Por lo tanto, la atribución de cumplimiento es atribución del Congreso. Es un acto de control político por el cual un poder del Estado fiscaliza al resto, incluyendo a los propios congresistas.
Como a veces es bueno ser malicioso, de inmediato salta aquel dicho tan peruano que dice: “otorongo no come otorongo”, por el cual un mal entendido espíritu de cuerpo retrasaría toda decisión que llevase a la etapa de juzgamiento
Pero en el caso de una alianza parlamentaria que alcance a más de cien parlamentarios por actos violatorios de la Constitución, ¿cuál, especulativamente, sería el resultado? Pues parece obvio que ningún Congreso aprobaría la sanción contra estos.
Como consecuencia, en este caso se da una disparidad en el ejercicio del poder sancionador. Por un lado, el Congreso puede castigar al presidente con una destitución o vacancia por alguna infracción real o ficticia, pero este no podría actuar en ninguna forma contra congresistas que deliberada y repetidamente violen la Constitución –votando leyes que el Tribunal Constitucional haya declarado como inconstitucionales–, dejando un vacío en la capacidad del presidente para cumplir el mandato contenido en el referido inciso primero del artículo 118 de la Constitución. Por otro lado, ello blinda a los congresistas, con lo que se produce un estímulo perverso en favor de los congresistas que, sin duda, también estimula el desequilibrio de poderes.

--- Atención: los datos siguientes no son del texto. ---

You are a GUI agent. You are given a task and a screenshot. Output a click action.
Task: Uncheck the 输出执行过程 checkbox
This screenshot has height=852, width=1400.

Desde que el barón de Montesquieu, en 1748, propusiera la idea de la separación de poderes, ha sido claro que estos deben estar en situación de equidad, ya que si uno tuviese más poder que el otro se daría la dictadura de quien estuviese en esa situación de ventaja, tal como lo hemos venido sufriendo durante todo este período presidencial.
Quizá deba pensarse en modificar la Constitución para establecer un árbitro jurisdiccional en estas diferencias. Por ejemplo, la Corte Suprema de Justicia, que se encargue de evaluar aquellos casos en los que se encuentren involucrados congresistas, obligándolos a que adecúen sus decisiones y votos a lo establecido por la propia Constitución, una modalidad de aplicación de la figura del ‘impeachment’ anglosajón.